• What you need to do:
Check each line of the listing below for the string "agent", then give only the number of lines where it occurs.

• Given data:
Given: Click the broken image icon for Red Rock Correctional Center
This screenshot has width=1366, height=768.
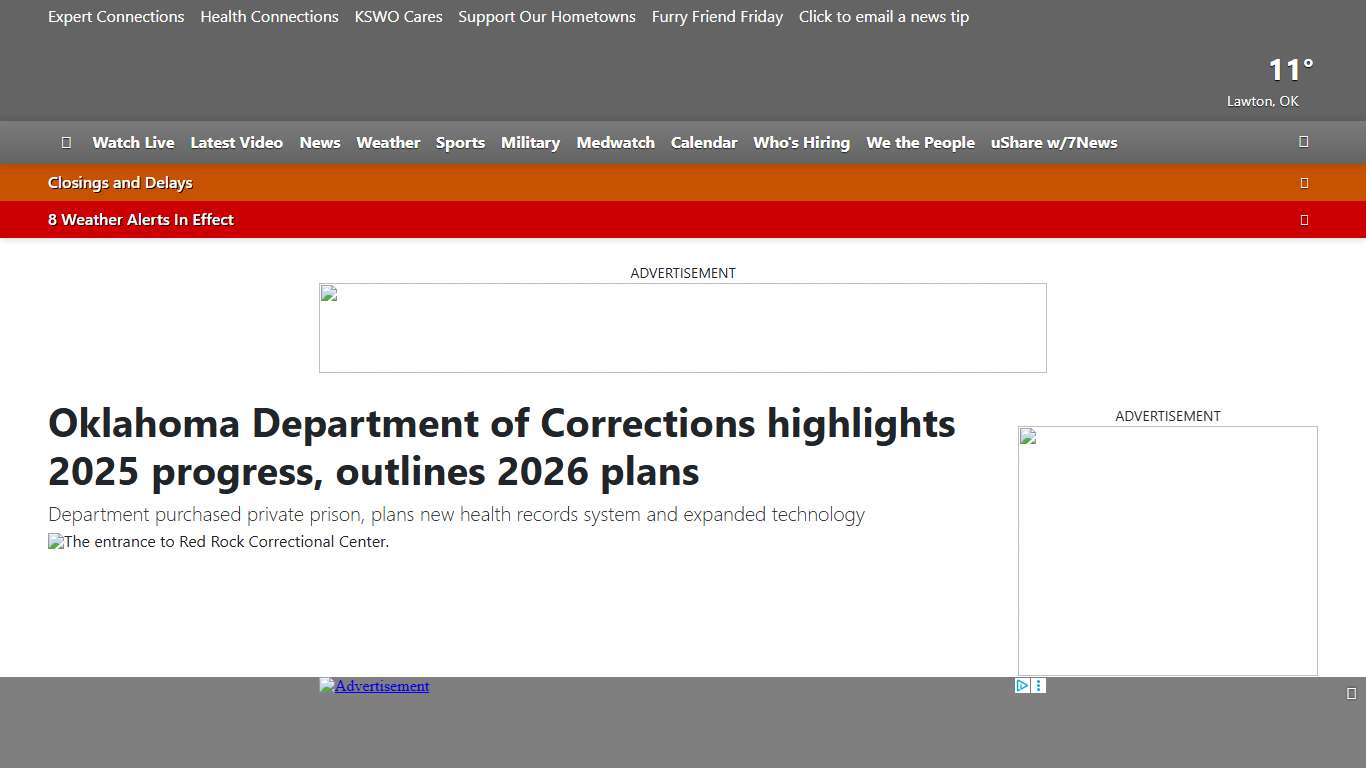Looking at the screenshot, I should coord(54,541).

==

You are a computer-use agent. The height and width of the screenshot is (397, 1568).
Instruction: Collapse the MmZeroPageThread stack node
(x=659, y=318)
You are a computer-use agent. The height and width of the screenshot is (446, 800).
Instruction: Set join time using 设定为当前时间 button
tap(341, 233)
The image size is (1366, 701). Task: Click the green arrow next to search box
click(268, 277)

--

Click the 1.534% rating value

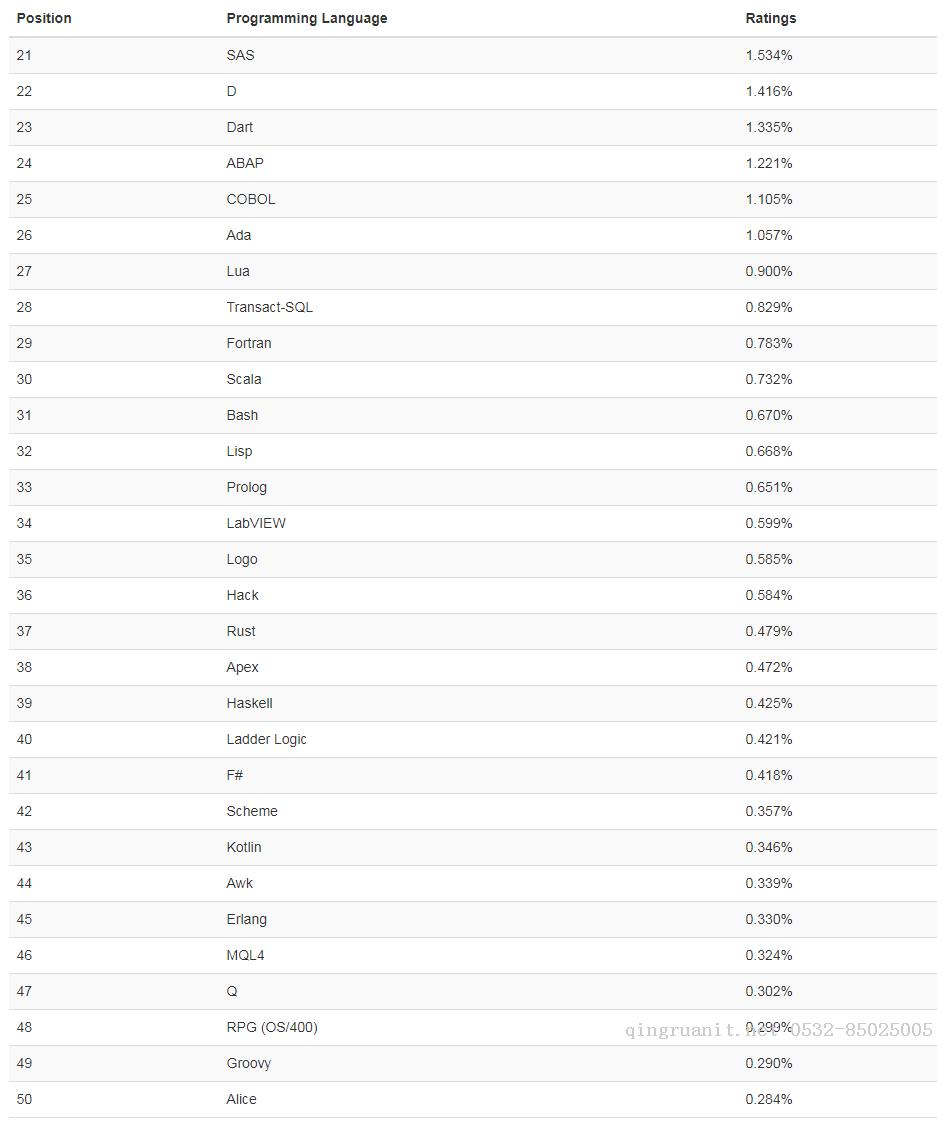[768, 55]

• Exercise output:
2